The siege of Lastovo in 1000 was part of the campaign of Doge Pietro II Orseolo in southern Croatia and its bloodiest armed conflict between the citizens of Lastovo island and the army of Venice. The siege resulted in a Venetian victory and Lastovo was annexed into the Venetian republic.

Background 
 
After the death of Croatian King Stjepan Držislav in 997, an ally of the Byzantine Empire, who ruled in the last three decades of the 10th century and was recognized by Byzantine emperor as the king of Croatia and Dalmatia, his eldest son and successor Svetoslav Suronja continued the pro-Byzantine policy, but his younger sons Krešimir and Gojslav started to organize a rebellion. With the aid of Western Bulgarian (Macedonian) emperor Samuil, Krešimir and Gojslav managed to remove Svetoslav Suronja from the Croatian throne in 1000 and forced him to seek refuge in Venice.

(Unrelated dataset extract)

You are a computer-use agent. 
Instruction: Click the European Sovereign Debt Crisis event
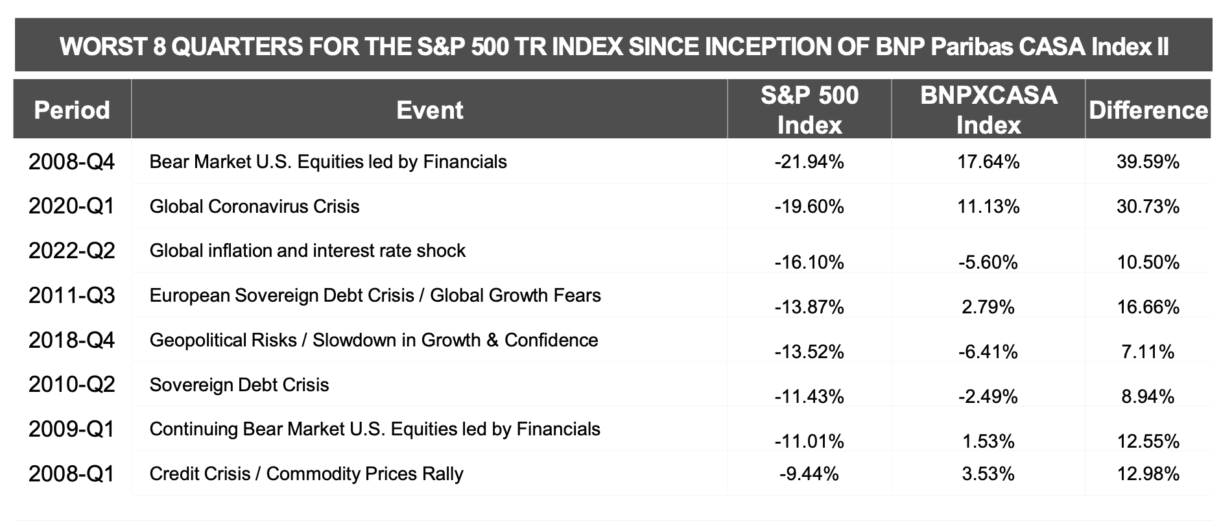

At the same time, Doge Pietro II Orseolo prepared Venetian forces to take control over Dalmatian cities that were part of the Byzantine Empire, Croatia, and Narentines. Since the maritime city populations were mostly Latin, the majority of cities welcomed the Venetian ruler, but some of them did not. In particular, the island of Lastovo fiercely resisted the Venetian incursion.

Siege 

The exact date of the siege of Lastovo is not known. According to John the Deacon, Orseolo's chronicler, the doge attended the Holy Mass on Ascension Day (9 May 1000) in Venice. Then he led his fleet towards Grado to visit the patriarch and on 11 May he sailed southwards.

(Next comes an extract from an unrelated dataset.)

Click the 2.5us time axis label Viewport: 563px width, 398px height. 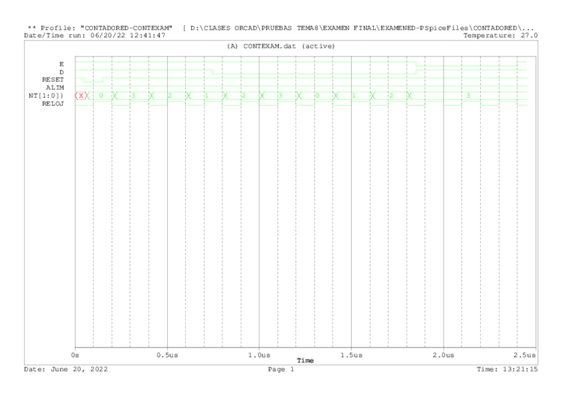[526, 356]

As the fleet reached Lastovo, the residents of the town did not welcome it, but waited behind the city walls, ready to resist. Orseolo ordered them to surrender but they refused, so he started to attack the town. His troops besieged it, trying to break the town gate as well as to seize the towers of the wall. They succeeded in capturing the tower with the water cistern, which was a big setback for the remaining defenders. Finally they were forced to surrender and to lay down their weapons. The doge spared their lives, but gave the order to his soldiers to destroy the defensive walls and to burn down the town. The citizens were moved away to the other side of the island, where they built a new settlement.

Aftermath 

Pietro II Orseolo subjected Lastovo to Venetian authority. Then he moved further with his fleet towards Dubrovnik, whose dignitaries showed loyalty to him, and returned subsequently to Venice. He started to carry the title of Dux Dalmatianorum (Duke of the Dalmatians).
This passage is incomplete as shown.